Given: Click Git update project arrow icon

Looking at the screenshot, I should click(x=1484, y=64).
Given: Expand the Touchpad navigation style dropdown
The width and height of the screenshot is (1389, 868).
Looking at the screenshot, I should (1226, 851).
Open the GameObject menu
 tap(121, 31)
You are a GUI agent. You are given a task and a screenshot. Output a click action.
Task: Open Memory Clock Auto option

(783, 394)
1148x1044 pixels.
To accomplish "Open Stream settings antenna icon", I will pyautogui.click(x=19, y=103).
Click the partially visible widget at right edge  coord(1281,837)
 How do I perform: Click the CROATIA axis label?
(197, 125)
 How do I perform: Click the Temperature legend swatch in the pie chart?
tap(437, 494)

■ ■ ■ ■ ■ ■ ■

■ THE TASK:
Output all of the material, please, exactly as it stands.

■ ANSWER SPACE:
Given: Click Git update project arrow icon

Looking at the screenshot, I should click(x=1484, y=64).
Given: Expand the Touchpad navigation style dropdown
The width and height of the screenshot is (1389, 868).
Looking at the screenshot, I should (1226, 851).
Open the GameObject menu
 tap(121, 31)
You are a GUI agent. You are given a task and a screenshot. Output a click action.
Task: Open Memory Clock Auto option

(783, 394)
1148x1044 pixels.
To accomplish "Open Stream settings antenna icon", I will pyautogui.click(x=19, y=103).
Click the partially visible widget at right edge  coord(1281,837)
 How do I perform: Click the CROATIA axis label?
(197, 125)
 How do I perform: Click the Temperature legend swatch in the pie chart?
tap(437, 494)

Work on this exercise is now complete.